As a female in sports reporting, have you ever faced any gender discrimination?

“I think a lot of women deal with this to some degree at some point in their careers. I think I’ve been fortunate to work with a lot of great men and women in our local market and beyond, and have been treated with professionalism. I will say I think it is important as a woman working in journalism, particularly in sports, to lift up other women currently working in the field and encourage those coming up behind us to continue to reach for their goals. I’ve been very fortunate to work alongside some incredible women over the years, and have been inspired by them, and I think their work should be celebrated,” Smith said.

What advice would you give a high school journalist?

“If you’re a high school journalist and you’re covering sports at your school, be on Twitter, be on other social media platforms and cover your own games,” Smith said. “Because the local newspaper covers so many schools, we are not going to be able to be at everything your school does. For example, Puyallup High School is very good in several different sports, but when I was a preps reporter I wasn’t able to be at every single football game Puyallup played because I also covered 70 other schools. I think high school bloggers can have a big impact in that way.”

Tell us about your experiences working on Emerald Ridge’s paper and did these experiences help you later on in your life?

“I joined my sophomore year and I worked on the paper for all three years of high school. I did a bunch of different things, between news reporting, features and sports. I also did a lot of photography when I worked at the paper and a lot of designing. I think what I enjoyed the most was that you can build really great relationships with people,” Smith said.

If you could say one thing to yourself when you were first getting into journalism, what would you say?

“Probably, ‘Just keep going. It’s all going to pay off eventually,’ and I think I probably, deep down, knew that it would if I kept pushing. But, sitting where I am now I would tell 23-year-old me, ‘This is going to pay off, just keep doing it, even if it seems tedious or even if it seems not very important, it could all be important in the long run,’” Smith said.

How do you maintain a healthy work-life balance?

“It’s really, really tough to do because the hours you work as a sportswriter can vary a lot. Especially when you’re freelancing, like I did early on in my career, it’s really hard because you have to be ready as soon as somebody calls on the phone and says, ‘I need this.’ At that point it’s hard to balance. You just have to prioritize what’s important,” Smith said.

How would you say that you are at handling stress and do you have any advice for handling stress?

“It’s one of those things I think you learn by doing. For sports specifically, (the work) has to be done by a certain time, and if it’s not done, there’s a hole in the newspaper, right? And there can’t be a hole in the newspaper. So, if you don’t get your job done right, then all the sudden you’re adding extra stress to whoever your designer is that night because they now have to find something to fill that hole with.
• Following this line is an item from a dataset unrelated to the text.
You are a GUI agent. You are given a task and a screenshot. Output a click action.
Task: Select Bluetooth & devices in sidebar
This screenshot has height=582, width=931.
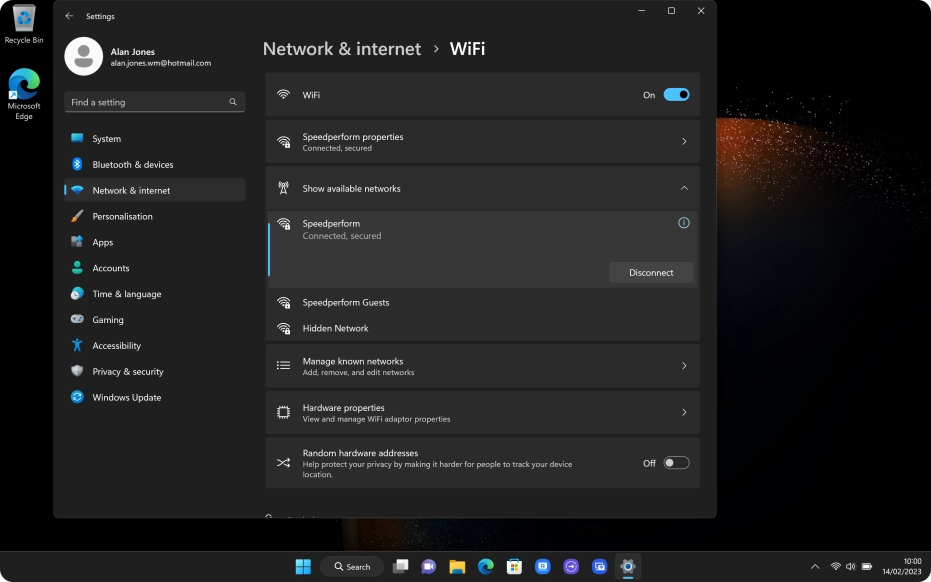click(133, 164)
As a reporter, I know I have a responsibility to get the work done quickly and efficiently, especially when on a tight deadline, and I think any stress that comes with those speedy turnarounds is something you learn to manage the more you write,” Smith said.
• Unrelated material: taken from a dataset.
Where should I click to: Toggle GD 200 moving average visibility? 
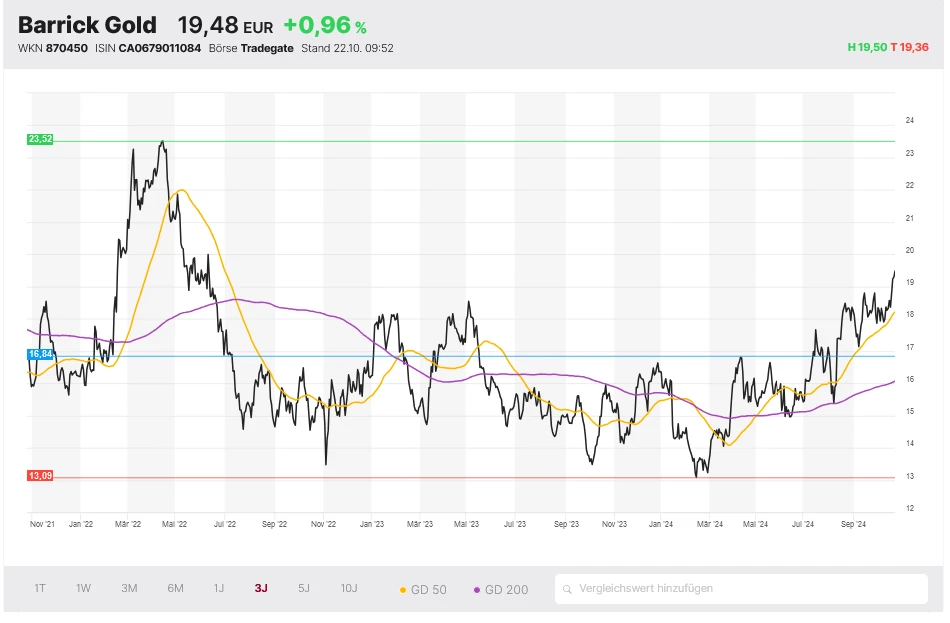tap(500, 589)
While you were still working with your high school journalism group was there anything that someone you interviewed said that really stuck with you?

“I can’t remember a specific example of what somebody said, but I always thought that it was really cool to be able to talk to people and kind of relate to them, and learn about them and what made them tick,” Smith said. “I got to learn a lot about my peers even if I wasn’t necessarily friends with them outside of school. So, I think that stuck with me.”

Was there anything you thought we would ask but didn’t, or anything you wanted to add?

“If journalism or whatever career path you choose is something you really want to do and you’re really passionate about it, don’t give up. Keep taking even the smallest job because if you work hard enough, eventually it’s going to break,” Smith said.